Its general secretary and chief executive Pat Cullen said: ‘While billions of pounds is being spent on temporary measures like agency staff to stick a plaster on the NHS workforce crisis, we are told a pay rise for nursing staff is unaffordable.

‘With 47,000 nurse vacancies in England’s NHS alone, a pay rise for nurses isn’t just about fair pay – it’s about retaining and recruiting enough nurses to safely care for patients.

‘Strike action is always a last resort but for too long we have been ignored. Nursing staff won’t stand by while their patients are put in harm’s way – they are doing this for themselves and for their patients.’

The RCN said it will announce which particular NHS employers be striking next week, when formal notifications are submitted.

Cancer hospitals such as the Royal Marsden in London and Clatterbridge Cancer Centre in Liverpool voted to strike, putting chemotherapy appointments at risk.

Care at maternity hospitals and children’s hospitals is also expected to be disrupted, while nurses will strike at the biggest hospitals in London, including Guy’s and St Thomas’, according to the ballot results.

Critical care in life-threatening situations should not be put at risk with health services prioritising emergency care on strike days, officials stressed.

However, elective treatment, outpatient care and other healthcare services are likely to be affected, exacerbating a postcode lottery of care.

Labour’s Lisa Nandy has said the Government should be ‘moving heaven and earth’ to stop rail strikes.

The shadow levelling up secretary was asked on Sky’s Sophy Ridge on Sunday programme about comments from Transport Secretary Mark Harper that inflation-busting pay rises are ‘unaffordable’.
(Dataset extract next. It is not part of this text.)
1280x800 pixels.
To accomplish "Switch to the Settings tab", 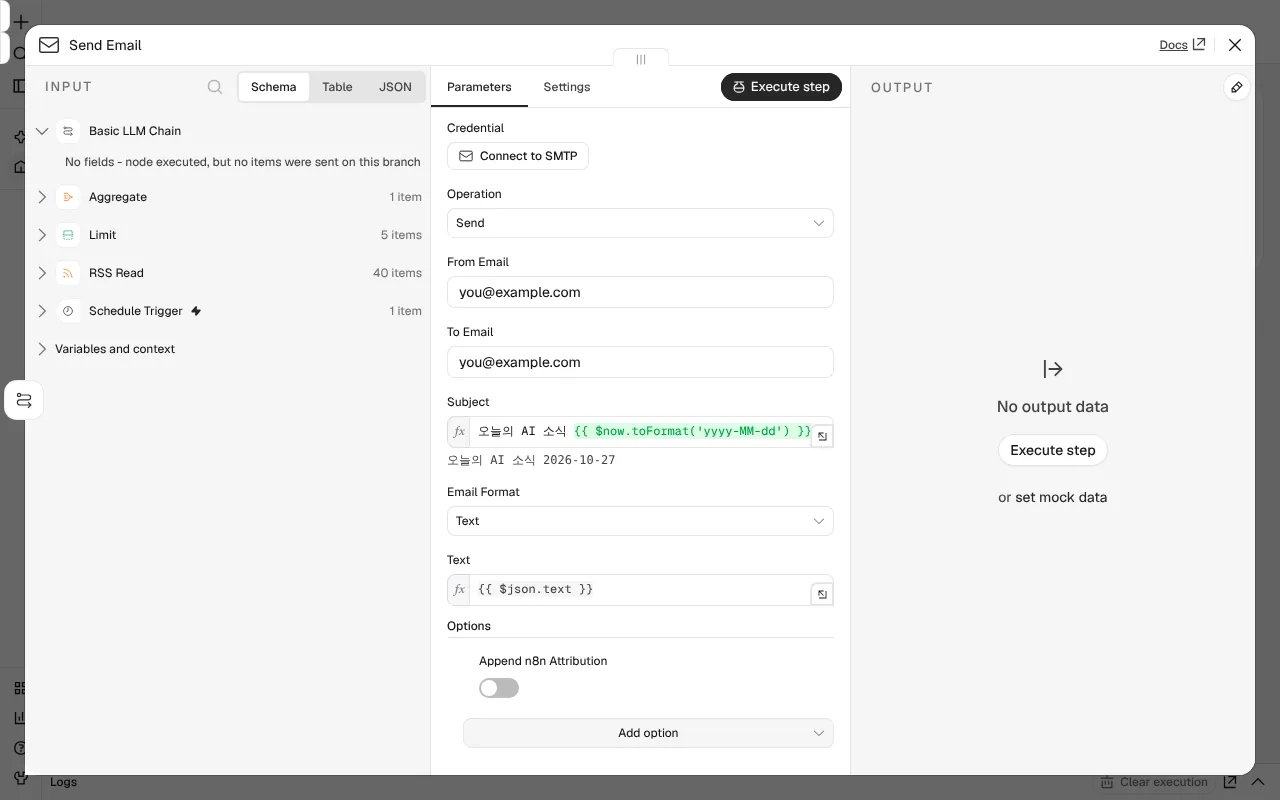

She said: ‘They’re unaffordable because of 12 years of Tory Government and 44 days in which Liz Truss and Kwasi Kwarteng crashed the economy.

‘I think there ought to be a level of humility about that within Government.

‘What he should be doing is moving heaven and earth to try and avert strikes coming up this winter.

‘It’s been a really tough year for a lot of people and nobody wants to see strikes, least of all the people who are having to resort to strike action.’